• **Prompt**
Rewrite every line of the records below as a numbered list, skipping any blank lines and leaving out the pictures.
^^^^^^^^^^^^^^^^
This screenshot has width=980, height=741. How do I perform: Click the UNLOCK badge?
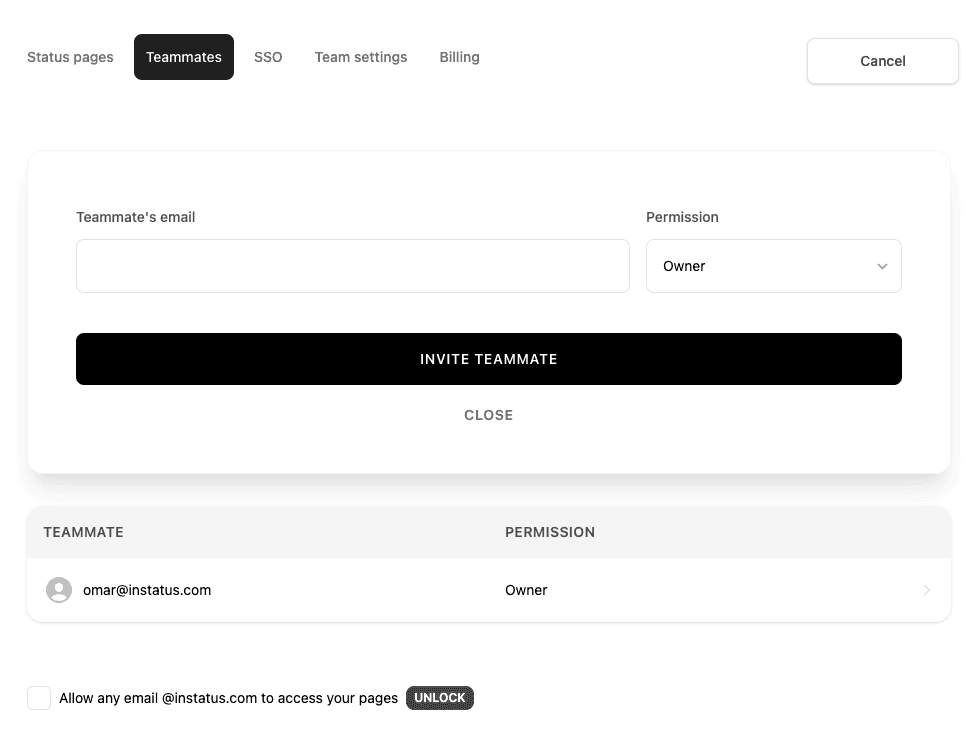click(x=439, y=698)
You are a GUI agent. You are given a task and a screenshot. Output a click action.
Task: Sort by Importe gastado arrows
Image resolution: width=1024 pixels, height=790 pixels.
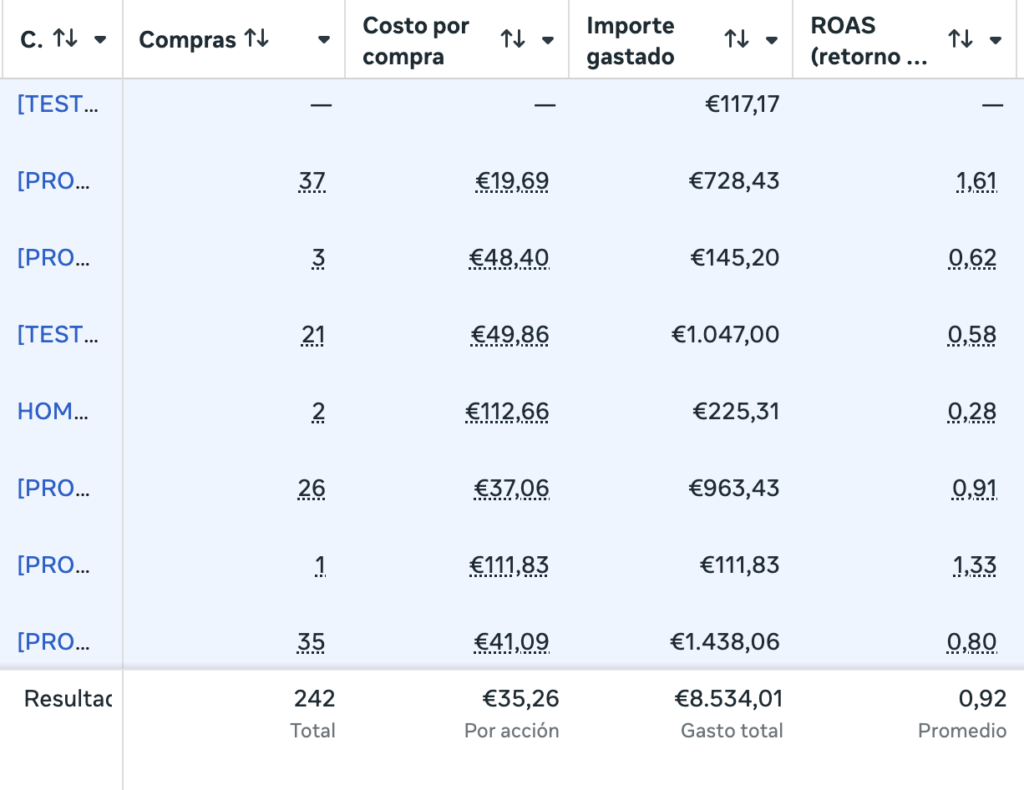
^^^^^^^^^^^^^^^^
• **Problem solution**
1. This screenshot has width=980, height=741. How do I perform: Click the UNLOCK badge?
2. click(x=439, y=698)
3. You are a GUI agent. You are given a task and a screenshot. Output a click action.
4. Task: Sort by Importe gastado arrows
5. Image resolution: width=1024 pixels, height=790 pixels.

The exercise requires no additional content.